Imagine M&B's realtime combat but with the complex politics of Crusader Kings 2 or one of the Romance of the Three Kingdoms games.
This worries me. Sprawling underground dungeon-maps and simulated political systems don't really tie into your original pitch, nor does it contribute to the engagement of an HRPG. Dungeons (and random combat encounters) are usually
filler. They
surround the actual content (character development, narrative, sex scenes) and help to modulate pacing, but they shouldn't be your focus.
Complex political systems can provide core engagement if the player character has a clear motive to participate in them (e.g. White Wolf vampire games), or if political machinations drive most of the story (e.g. The Witcher). Such systems might be
included in other genres, as a minor "minigame" which the player can mostly ignore if they don't like it (e.g. Civilization, Dwarf Fortress, Mount and Blade).
If your game is all about
personal experiences, then the only way to present a complex political narrative is to divide it into dozens of personally-meaningful scenes/missions/conversations, and have each faction be represented by a memorable character (e.g. Dragon Commander, or King of Dragon Pass if you're looking for a low-tech example).

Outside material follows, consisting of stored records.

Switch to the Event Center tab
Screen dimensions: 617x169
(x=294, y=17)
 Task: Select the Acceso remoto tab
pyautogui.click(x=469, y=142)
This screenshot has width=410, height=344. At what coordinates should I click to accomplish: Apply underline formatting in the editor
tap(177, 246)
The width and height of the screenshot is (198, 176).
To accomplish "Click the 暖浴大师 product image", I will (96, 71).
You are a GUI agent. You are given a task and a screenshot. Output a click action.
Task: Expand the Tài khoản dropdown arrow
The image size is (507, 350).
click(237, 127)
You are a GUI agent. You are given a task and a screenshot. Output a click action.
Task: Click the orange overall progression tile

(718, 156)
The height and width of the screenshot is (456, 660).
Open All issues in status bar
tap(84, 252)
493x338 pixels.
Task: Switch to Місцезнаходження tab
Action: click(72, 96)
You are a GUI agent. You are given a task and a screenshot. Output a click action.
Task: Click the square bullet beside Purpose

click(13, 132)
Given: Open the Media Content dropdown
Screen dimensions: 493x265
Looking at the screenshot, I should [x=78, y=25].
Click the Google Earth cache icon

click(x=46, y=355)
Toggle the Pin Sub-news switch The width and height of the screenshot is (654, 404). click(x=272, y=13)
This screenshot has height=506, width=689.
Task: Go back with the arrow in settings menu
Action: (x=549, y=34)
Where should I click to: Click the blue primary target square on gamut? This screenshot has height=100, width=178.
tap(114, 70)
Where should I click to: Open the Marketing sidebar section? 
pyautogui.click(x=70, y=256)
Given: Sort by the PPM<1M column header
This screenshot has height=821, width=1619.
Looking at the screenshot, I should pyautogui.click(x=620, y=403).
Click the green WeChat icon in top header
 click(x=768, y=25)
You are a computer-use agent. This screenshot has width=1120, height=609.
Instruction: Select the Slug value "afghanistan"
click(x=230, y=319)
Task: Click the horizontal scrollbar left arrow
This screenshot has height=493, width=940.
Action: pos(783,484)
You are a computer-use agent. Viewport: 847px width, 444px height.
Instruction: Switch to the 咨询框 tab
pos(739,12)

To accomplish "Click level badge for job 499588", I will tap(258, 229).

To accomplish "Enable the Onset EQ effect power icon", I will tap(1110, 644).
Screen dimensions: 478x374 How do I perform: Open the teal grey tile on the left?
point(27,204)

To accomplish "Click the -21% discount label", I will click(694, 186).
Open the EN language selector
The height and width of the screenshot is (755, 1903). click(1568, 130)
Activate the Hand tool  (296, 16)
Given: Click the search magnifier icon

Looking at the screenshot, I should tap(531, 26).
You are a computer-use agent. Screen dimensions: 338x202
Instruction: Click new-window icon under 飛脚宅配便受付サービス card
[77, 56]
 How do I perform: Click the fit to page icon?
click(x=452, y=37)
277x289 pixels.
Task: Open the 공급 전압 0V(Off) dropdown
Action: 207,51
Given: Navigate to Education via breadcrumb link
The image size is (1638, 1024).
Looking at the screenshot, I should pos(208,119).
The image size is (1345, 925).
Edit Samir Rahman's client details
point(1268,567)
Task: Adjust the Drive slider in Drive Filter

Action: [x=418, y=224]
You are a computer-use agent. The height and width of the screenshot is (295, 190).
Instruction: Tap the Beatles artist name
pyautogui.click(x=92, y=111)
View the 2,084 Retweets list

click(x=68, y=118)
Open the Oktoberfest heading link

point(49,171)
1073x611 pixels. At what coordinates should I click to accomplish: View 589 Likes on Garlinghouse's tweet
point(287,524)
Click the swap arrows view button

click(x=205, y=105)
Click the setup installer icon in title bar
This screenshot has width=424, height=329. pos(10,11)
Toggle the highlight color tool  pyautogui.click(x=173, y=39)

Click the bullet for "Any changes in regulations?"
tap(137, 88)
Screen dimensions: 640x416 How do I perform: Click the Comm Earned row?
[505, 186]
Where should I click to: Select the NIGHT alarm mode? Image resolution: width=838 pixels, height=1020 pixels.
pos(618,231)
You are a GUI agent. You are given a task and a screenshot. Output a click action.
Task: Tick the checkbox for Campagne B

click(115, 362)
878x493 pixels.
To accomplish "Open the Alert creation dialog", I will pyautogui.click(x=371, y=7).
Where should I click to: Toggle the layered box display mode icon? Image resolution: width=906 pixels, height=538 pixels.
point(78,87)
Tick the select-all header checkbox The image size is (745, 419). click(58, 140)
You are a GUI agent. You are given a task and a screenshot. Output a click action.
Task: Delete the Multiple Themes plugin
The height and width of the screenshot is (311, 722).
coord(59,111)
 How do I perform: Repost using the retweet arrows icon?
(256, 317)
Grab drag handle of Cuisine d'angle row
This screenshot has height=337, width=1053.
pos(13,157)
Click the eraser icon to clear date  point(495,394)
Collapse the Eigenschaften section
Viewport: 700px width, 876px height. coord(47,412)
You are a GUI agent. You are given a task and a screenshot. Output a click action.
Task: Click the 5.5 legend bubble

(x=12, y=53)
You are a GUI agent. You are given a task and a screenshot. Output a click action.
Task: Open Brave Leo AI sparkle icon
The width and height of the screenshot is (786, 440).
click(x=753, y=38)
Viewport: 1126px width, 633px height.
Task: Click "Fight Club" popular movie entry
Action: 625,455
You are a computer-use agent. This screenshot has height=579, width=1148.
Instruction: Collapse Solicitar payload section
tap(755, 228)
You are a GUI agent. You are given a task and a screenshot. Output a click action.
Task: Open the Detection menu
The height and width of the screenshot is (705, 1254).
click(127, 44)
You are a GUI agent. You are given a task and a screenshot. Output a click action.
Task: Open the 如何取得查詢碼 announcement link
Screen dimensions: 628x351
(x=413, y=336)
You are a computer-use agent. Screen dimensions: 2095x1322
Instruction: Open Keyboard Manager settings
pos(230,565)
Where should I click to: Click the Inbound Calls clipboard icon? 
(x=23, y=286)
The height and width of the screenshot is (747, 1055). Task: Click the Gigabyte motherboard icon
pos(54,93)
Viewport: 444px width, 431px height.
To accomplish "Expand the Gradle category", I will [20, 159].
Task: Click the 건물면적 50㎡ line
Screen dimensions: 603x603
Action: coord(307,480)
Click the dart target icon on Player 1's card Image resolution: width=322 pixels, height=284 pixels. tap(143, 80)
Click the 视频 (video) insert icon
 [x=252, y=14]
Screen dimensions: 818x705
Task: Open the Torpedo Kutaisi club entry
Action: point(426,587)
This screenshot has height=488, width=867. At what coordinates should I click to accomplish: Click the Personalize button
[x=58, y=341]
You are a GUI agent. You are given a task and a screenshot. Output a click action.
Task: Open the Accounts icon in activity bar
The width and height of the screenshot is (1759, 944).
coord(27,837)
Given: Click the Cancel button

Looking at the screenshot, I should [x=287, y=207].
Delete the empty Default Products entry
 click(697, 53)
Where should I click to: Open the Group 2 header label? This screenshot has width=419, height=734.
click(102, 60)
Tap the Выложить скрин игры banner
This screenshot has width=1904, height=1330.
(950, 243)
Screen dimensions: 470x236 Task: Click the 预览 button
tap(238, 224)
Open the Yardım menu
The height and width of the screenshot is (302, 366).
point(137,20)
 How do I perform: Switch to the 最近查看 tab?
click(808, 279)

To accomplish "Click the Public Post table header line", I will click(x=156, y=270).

You can't do that. You don't have a writing team, nevermind artists and animators and voice actors. What you're likely to deliver is a halfassed politics sim that the player can't understand or relate to, because they can't actually see any of the "loyalty" numbers. Do you remember "Radiant AI"? It was a cool feature in Oblivion which would allow NPCs to interact with the world in complex ways.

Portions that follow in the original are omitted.